*What the task asks:*
State how many lines in the following entries hold the word "beside". The reply is that number only.

*Information:*
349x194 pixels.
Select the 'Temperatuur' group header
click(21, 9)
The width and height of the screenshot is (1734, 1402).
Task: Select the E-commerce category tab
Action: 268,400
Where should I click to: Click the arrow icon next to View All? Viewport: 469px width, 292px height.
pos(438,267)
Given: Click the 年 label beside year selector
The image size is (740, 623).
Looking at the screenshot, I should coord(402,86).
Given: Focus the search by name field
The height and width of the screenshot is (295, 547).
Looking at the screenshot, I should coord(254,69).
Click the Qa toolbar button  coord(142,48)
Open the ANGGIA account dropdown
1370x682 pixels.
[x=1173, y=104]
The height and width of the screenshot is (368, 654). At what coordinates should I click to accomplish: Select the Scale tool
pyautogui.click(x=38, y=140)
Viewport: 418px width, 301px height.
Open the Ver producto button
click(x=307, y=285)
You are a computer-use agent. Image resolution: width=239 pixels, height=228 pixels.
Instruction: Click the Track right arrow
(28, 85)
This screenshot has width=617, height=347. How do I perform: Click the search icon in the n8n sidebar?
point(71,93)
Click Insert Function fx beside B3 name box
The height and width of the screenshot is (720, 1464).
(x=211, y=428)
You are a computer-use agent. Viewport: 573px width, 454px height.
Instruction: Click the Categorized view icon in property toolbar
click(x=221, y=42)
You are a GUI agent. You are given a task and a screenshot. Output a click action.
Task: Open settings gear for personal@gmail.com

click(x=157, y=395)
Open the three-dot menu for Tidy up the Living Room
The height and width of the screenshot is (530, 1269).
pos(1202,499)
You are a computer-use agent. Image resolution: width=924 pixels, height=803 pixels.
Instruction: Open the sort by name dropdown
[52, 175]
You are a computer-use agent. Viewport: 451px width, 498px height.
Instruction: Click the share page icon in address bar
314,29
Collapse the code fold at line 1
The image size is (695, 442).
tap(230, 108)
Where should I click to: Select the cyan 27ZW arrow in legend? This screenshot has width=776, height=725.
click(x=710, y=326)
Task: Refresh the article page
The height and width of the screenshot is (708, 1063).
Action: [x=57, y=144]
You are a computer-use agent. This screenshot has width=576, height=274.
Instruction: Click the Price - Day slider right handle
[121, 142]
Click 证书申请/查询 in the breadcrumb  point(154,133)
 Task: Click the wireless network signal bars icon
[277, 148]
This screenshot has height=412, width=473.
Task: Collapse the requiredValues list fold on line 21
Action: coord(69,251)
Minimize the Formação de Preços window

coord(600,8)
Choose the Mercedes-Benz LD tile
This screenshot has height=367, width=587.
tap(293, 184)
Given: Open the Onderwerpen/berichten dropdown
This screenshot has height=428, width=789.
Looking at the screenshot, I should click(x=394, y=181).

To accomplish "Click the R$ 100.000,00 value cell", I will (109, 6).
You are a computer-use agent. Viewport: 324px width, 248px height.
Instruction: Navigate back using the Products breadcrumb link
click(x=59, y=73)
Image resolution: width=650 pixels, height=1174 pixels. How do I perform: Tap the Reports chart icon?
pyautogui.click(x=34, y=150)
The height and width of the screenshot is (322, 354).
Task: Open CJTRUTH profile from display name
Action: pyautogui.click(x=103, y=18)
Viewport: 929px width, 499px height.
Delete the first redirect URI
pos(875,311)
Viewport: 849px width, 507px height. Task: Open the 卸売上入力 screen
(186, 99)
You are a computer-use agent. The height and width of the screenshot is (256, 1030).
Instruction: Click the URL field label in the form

*Result for this exercise:*
2